(Stored data)
______

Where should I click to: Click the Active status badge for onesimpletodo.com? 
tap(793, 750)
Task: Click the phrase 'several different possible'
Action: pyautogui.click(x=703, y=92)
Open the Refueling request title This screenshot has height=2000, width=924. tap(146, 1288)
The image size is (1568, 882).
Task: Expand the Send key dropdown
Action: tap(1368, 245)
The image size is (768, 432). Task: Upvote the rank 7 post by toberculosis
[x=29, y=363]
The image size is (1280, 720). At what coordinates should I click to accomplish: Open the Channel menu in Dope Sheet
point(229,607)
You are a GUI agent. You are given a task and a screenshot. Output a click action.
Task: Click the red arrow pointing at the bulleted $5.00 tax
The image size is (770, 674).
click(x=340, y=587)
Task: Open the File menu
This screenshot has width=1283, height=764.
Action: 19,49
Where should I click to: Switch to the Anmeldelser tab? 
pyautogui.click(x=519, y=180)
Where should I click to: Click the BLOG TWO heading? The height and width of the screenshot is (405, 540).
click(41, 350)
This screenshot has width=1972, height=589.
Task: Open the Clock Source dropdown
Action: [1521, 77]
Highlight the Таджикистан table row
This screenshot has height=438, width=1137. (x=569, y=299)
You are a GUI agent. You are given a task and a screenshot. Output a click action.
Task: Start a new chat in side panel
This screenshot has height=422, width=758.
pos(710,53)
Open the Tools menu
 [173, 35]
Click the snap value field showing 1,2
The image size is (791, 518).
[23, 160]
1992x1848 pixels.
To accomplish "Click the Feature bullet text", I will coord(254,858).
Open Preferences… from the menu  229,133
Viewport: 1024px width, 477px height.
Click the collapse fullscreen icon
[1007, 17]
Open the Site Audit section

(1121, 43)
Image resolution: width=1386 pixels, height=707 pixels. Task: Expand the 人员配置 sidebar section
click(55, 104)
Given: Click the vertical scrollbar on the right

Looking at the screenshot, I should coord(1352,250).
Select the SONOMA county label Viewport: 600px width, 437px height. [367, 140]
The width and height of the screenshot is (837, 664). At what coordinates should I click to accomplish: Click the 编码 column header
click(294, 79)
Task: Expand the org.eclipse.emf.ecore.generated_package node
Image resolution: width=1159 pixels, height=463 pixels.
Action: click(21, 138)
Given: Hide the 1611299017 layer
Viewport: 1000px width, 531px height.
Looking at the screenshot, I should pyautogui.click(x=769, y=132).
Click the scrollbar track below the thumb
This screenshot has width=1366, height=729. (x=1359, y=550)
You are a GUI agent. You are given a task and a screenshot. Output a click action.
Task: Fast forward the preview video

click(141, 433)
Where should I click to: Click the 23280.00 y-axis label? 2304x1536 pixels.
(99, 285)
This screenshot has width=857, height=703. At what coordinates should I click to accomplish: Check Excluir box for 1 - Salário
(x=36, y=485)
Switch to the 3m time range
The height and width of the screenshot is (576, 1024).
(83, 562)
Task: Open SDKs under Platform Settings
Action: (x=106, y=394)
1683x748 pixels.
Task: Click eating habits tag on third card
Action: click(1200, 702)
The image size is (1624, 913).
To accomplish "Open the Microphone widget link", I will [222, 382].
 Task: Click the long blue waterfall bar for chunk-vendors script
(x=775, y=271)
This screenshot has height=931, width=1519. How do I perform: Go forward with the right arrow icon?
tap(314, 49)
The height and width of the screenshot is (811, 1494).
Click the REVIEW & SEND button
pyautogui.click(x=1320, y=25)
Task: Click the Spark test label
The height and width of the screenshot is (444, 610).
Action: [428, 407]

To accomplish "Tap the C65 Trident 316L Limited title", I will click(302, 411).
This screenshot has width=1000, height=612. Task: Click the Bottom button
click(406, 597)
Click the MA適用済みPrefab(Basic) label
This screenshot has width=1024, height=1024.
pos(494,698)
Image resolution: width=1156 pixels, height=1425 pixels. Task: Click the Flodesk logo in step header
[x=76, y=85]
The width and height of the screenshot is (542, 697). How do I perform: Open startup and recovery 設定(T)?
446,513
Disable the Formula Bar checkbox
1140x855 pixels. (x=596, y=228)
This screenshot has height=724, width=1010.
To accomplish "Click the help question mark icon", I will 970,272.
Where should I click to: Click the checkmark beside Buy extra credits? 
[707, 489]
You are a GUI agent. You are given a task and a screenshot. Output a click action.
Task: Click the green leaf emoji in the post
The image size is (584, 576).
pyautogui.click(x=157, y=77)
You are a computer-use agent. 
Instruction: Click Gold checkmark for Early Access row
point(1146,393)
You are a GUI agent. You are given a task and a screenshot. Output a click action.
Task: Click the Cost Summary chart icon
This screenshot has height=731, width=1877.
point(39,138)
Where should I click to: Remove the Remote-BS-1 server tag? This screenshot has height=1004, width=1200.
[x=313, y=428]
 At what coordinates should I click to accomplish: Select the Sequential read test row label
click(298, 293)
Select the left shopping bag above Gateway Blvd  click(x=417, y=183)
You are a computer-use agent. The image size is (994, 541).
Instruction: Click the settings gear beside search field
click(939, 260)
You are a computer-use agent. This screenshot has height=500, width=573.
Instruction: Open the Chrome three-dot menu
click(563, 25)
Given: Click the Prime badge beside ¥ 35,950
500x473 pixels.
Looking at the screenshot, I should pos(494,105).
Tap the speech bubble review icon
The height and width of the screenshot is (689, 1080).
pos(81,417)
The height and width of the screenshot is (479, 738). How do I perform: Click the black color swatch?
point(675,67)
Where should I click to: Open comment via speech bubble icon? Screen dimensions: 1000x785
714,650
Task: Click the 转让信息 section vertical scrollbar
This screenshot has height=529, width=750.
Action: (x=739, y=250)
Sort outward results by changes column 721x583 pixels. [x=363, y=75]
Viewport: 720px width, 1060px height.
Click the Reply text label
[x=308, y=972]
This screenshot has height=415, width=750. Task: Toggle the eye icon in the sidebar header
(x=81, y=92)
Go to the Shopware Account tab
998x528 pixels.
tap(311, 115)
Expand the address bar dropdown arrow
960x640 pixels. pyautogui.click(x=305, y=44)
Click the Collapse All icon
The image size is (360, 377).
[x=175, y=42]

______

__Exercise__
Return every line above that contains the word "will".

__Expected output__
To accomplish "Click the Feature bullet text", I will coord(254,858).
To accomplish "Open the Microphone widget link", I will [222, 382].
To accomplish "Tap the C65 Trident 316L Limited title", I will click(302, 411).
To accomplish "Click the help question mark icon", I will 970,272.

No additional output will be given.